▸ **Aim of the task**: Please turn the records below into a JSON list of strings, one string per line with blank lines omitted, covering everything from the line containing "Click the Microsoft wordmark text in header" down to the end of the records.

#### Data shown ####

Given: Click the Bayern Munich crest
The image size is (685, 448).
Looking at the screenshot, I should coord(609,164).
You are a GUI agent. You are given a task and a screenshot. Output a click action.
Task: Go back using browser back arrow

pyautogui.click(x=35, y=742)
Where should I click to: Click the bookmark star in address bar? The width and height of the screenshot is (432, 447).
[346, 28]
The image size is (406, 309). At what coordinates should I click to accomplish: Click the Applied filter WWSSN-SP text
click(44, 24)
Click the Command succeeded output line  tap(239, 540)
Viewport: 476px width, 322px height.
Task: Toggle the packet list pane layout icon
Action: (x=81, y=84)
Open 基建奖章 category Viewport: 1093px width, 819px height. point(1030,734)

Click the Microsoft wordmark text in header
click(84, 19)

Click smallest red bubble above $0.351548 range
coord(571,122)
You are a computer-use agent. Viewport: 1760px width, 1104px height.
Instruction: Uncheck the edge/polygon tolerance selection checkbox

####

▸ **Solution for this exercise**:
[
  "Click the Microsoft wordmark text in header",
  "click(84, 19)",
  "Click smallest red bubble above $0.351548 range",
  "coord(571,122)",
  "You are a computer-use agent. Viewport: 1760px width, 1104px height.",
  "Instruction: Uncheck the edge/polygon tolerance selection checkbox"
]